Émile Michel Cioran
Cet article est extrait de l'ouvrage Larousse « Dictionnaire mondial des littératures ».
Philosophe et moraliste roumain d'expression française (Rasinari 1911 – Paris 1995).
Après une thèse sur Bergson soutenue à Bucarest (1936), il se rend en France comme boursier et y résidera jusqu'à sa mort, choisissant le statut d'apatride. Un premier texte écrit en français, Précis de décomposition (1949), marque l'usage d'une langue d'adoption (« aux antipodes de ma nature, de mes débordements, de mon moi véritable »), comme moyen de contenir l'expression de l'affectivité et la propension à l'exagération qu'il stigmatise par ailleurs dans tous les comportements humains.
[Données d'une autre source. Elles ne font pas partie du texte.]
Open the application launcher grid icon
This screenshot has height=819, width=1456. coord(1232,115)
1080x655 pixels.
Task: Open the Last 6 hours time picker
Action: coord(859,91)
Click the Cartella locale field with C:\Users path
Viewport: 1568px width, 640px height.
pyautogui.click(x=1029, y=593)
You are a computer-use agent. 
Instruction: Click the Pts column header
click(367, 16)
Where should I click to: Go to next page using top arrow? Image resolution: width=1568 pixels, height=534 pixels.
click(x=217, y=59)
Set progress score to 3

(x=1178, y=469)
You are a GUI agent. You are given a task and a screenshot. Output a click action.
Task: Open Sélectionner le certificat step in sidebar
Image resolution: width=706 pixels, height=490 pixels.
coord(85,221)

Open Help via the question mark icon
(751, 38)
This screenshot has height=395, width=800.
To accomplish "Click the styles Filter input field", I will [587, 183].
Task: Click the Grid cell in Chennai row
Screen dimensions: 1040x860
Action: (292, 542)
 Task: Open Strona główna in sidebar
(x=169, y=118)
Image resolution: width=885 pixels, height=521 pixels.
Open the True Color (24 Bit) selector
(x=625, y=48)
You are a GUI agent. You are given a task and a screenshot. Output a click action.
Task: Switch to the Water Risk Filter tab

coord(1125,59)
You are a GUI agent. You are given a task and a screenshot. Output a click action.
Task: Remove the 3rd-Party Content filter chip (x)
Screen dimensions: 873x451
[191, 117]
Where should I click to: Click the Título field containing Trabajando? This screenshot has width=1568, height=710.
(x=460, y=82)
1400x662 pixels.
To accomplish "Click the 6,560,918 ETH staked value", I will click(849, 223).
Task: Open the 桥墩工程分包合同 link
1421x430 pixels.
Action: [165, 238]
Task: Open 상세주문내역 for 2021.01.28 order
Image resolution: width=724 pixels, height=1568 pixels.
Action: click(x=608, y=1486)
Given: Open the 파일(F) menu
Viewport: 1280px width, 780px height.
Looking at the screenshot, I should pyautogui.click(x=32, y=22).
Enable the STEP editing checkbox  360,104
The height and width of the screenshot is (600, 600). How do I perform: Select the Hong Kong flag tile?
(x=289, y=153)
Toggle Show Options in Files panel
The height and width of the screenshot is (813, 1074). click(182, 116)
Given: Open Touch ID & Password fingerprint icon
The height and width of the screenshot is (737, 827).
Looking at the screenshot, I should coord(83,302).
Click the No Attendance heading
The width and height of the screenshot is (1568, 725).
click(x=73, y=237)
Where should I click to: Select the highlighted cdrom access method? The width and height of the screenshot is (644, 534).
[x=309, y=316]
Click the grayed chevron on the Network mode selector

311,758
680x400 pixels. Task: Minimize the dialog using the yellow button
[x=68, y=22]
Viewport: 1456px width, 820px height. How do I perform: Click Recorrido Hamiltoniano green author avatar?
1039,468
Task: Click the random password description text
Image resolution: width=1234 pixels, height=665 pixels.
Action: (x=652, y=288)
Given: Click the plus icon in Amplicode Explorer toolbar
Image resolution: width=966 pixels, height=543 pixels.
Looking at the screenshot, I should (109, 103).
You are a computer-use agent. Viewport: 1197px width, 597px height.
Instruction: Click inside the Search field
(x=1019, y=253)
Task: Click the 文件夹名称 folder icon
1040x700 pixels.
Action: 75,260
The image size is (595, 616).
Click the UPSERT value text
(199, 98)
Le même style sobre, inspiré des prosateurs du xviiie siècle, accueillant aphorismes, syllogismes et paradoxes, caractérise les essais suivants (Syllogismes de l'amertume, 1952 ; la Tentation d'exister, 1956 ; la Chute dans le temps, 1965 ; De l'inconvénient d'être né, 1973), entreprise méthodique de démythification des illusions des idéologies, de l'Histoire et de la foi religieuse. Convaincu de la misère fondamentale de l'homme et de la dérision de ses ambitions, il cultive l'ascétisme dans sa pensée comme dans son existence. Mais nihilisme et pessimisme radical, chez cet « esthète du désespoir », « courtisan du vide », ne vont pas sans une certaine autodérision, n'interdisent pas des Exercices d'admiration (1986) sur ses auteurs de prédilection, et cèdent peu à peu la place à une forme d'indifférence supérieure ou de doute raisonnable, finalement salutaire (Aveux et Anathèmes, 1987).